[Start of Given data]

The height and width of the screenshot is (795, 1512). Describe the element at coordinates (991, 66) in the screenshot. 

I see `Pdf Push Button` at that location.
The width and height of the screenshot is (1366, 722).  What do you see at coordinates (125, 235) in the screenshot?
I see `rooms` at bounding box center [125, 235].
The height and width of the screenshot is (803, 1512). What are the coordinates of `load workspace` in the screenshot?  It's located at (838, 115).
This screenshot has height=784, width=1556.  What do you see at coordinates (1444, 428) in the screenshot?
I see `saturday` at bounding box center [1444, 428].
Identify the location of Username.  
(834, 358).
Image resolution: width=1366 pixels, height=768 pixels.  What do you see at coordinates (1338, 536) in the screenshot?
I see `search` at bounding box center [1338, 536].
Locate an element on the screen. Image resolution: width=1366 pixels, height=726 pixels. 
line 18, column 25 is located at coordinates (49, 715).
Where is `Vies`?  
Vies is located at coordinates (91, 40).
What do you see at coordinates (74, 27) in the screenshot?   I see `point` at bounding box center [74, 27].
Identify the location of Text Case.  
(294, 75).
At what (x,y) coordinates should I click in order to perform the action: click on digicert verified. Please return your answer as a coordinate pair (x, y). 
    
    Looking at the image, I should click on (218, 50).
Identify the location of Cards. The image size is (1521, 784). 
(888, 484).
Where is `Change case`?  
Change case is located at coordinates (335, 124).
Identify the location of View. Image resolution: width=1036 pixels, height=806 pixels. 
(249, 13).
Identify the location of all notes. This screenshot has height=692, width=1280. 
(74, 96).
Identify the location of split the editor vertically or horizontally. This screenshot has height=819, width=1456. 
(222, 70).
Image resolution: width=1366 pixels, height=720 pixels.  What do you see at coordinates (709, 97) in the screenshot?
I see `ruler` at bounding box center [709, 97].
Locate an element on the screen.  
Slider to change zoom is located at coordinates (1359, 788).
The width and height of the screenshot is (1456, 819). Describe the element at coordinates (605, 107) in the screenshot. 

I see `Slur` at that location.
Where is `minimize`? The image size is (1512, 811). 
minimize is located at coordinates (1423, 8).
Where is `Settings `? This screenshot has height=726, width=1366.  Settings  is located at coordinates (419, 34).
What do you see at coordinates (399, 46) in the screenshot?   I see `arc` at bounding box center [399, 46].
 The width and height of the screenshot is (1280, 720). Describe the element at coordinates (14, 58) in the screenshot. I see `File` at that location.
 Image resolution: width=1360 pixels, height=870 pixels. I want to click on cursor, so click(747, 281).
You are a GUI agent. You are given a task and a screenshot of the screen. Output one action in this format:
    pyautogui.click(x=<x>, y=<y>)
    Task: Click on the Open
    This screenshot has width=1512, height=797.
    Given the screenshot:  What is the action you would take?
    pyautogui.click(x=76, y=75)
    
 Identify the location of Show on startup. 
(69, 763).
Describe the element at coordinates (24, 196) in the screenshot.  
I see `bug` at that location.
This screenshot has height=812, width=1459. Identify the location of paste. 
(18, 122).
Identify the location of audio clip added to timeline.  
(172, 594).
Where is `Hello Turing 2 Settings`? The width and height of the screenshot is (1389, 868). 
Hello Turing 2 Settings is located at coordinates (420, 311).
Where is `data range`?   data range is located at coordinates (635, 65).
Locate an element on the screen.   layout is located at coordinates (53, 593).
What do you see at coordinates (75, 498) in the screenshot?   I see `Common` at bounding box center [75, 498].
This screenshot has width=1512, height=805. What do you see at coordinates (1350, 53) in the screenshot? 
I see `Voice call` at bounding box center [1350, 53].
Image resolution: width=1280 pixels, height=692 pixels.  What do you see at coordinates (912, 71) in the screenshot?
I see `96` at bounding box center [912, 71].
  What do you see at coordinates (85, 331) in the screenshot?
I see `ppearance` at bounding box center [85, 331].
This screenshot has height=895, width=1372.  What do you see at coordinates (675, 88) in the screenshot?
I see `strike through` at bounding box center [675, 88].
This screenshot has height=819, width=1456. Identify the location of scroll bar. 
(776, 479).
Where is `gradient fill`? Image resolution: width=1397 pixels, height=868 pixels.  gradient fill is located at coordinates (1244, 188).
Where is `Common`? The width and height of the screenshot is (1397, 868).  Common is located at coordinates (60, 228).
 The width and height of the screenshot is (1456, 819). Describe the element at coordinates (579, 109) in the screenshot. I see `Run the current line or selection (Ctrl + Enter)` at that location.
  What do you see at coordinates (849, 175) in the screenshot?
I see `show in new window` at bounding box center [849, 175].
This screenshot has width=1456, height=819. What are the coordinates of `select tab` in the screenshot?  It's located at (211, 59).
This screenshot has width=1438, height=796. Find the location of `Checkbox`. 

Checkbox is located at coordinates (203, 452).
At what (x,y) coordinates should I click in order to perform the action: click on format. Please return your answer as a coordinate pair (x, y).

[End of Given data]

> **What to produce**
Format the rows above as a JSON list of strings with one string per line, omitting blank lines.

> **Answer for the task**
[
  "The height and width of the screenshot is (795, 1512). Describe the element at coordinates (991, 66) in the screenshot. ",
  "I see `Pdf Push Button` at that location.",
  "The width and height of the screenshot is (1366, 722).  What do you see at coordinates (125, 235) in the screenshot?",
  "I see `rooms` at bounding box center [125, 235].",
  "The height and width of the screenshot is (803, 1512). What are the coordinates of `load workspace` in the screenshot?  It's located at (838, 115).",
  "This screenshot has height=784, width=1556.  What do you see at coordinates (1444, 428) in the screenshot?",
  "I see `saturday` at bounding box center [1444, 428].",
  "Identify the location of Username.  ",
  "(834, 358).",
  "Image resolution: width=1366 pixels, height=768 pixels.  What do you see at coordinates (1338, 536) in the screenshot?",
  "I see `search` at bounding box center [1338, 536].",
  "Locate an element on the screen. Image resolution: width=1366 pixels, height=726 pixels. ",
  "line 18, column 25 is located at coordinates (49, 715).",
  "Where is `Vies`?  ",
  "Vies is located at coordinates (91, 40).",
  "What do you see at coordinates (74, 27) in the screenshot?   I see `point` at bounding box center [74, 27].",
  "Identify the location of Text Case.  ",
  "(294, 75).",
  "At what (x,y) coordinates should I click in order to perform the action: click on digicert verified. Please return your answer as a coordinate pair (x, y). ",
  "    Looking at the image, I should click on (218, 50).",
  "Identify the location of Cards. The image size is (1521, 784). ",
  "(888, 484).",
  "Where is `Change case`?  ",
  "Change case is located at coordinates (335, 124).",
  "Identify the location of View. Image resolution: width=1036 pixels, height=806 pixels. ",
  "(249, 13).",
  "Identify the location of all notes. This screenshot has height=692, width=1280. ",
  "(74, 96).",
  "Identify the location of split the editor vertically or horizontally. This screenshot has height=819, width=1456. ",
  "(222, 70).",
  "Image resolution: width=1366 pixels, height=720 pixels.  What do you see at coordinates (709, 97) in the screenshot?",
  "I see `ruler` at bounding box center [709, 97].",
  "Locate an element on the screen.  ",
  "Slider to change zoom is located at coordinates (1359, 788).",
  "The width and height of the screenshot is (1456, 819). Describe the element at coordinates (605, 107) in the screenshot. ",
  "I see `Slur` at that location.",
  "Where is `minimize`? The image size is (1512, 811). ",
  "minimize is located at coordinates (1423, 8).",
  "Where is `Settings `? This screenshot has height=726, width=1366.  Settings  is located at coordinates (419, 34).",
  "What do you see at coordinates (399, 46) in the screenshot?   I see `arc` at bounding box center [399, 46].",
  " The width and height of the screenshot is (1280, 720). Describe the element at coordinates (14, 58) in the screenshot. I see `File` at that location.",
  " Image resolution: width=1360 pixels, height=870 pixels. I want to click on cursor, so click(747, 281).",
  "You are a GUI agent. You are given a task and a screenshot of the screen. Output one action in this format:",
  "    pyautogui.click(x=<x>, y=<y>)",
  "    Task: Click on the Open",
  "    This screenshot has width=1512, height=797.",
  "    Given the screenshot:  What is the action you would take?",
  "    pyautogui.click(x=76, y=75)",
  " Identify the location of Show on startup. ",
  "(69, 763).",
  "Describe the element at coordinates (24, 196) in the screenshot.  ",
  "I see `bug` at that location.",
  "This screenshot has height=812, width=1459. Identify the location of paste. ",
  "(18, 122).",
  "Identify the location of audio clip added to timeline.  ",
  "(172, 594).",
  "Where is `Hello Turing 2 Settings`? The width and height of the screenshot is (1389, 868). ",
  "Hello Turing 2 Settings is located at coordinates (420, 311).",
  "Where is `data range`?   data range is located at coordinates (635, 65).",
  "Locate an element on the screen.   layout is located at coordinates (53, 593).",
  "What do you see at coordinates (75, 498) in the screenshot?   I see `Common` at bounding box center [75, 498].",
  "This screenshot has width=1512, height=805. What do you see at coordinates (1350, 53) in the screenshot? ",
  "I see `Voice call` at bounding box center [1350, 53].",
  "Image resolution: width=1280 pixels, height=692 pixels.  What do you see at coordinates (912, 71) in the screenshot?",
  "I see `96` at bounding box center [912, 71].",
  "  What do you see at coordinates (85, 331) in the screenshot?",
  "I see `ppearance` at bounding box center [85, 331].",
  "This screenshot has height=895, width=1372.  What do you see at coordinates (675, 88) in the screenshot?",
  "I see `strike through` at bounding box center [675, 88].",
  "This screenshot has height=819, width=1456. Identify the location of scroll bar. ",
  "(776, 479).",
  "Where is `gradient fill`? Image resolution: width=1397 pixels, height=868 pixels.  gradient fill is located at coordinates (1244, 188).",
  "Where is `Common`? The width and height of the screenshot is (1397, 868).  Common is located at coordinates (60, 228).",
  " The width and height of the screenshot is (1456, 819). Describe the element at coordinates (579, 109) in the screenshot. I see `Run the current line or selection (Ctrl + Enter)` at that location.",
  "  What do you see at coordinates (849, 175) in the screenshot?",
  "I see `show in new window` at bounding box center [849, 175].",
  "This screenshot has width=1456, height=819. What are the coordinates of `select tab` in the screenshot?  It's located at (211, 59).",
  "This screenshot has width=1438, height=796. Find the location of `Checkbox`. ",
  "Checkbox is located at coordinates (203, 452).",
  "At what (x,y) coordinates should I click in order to perform the action: click on format. Please return your answer as a coordinate pair (x, y)."
]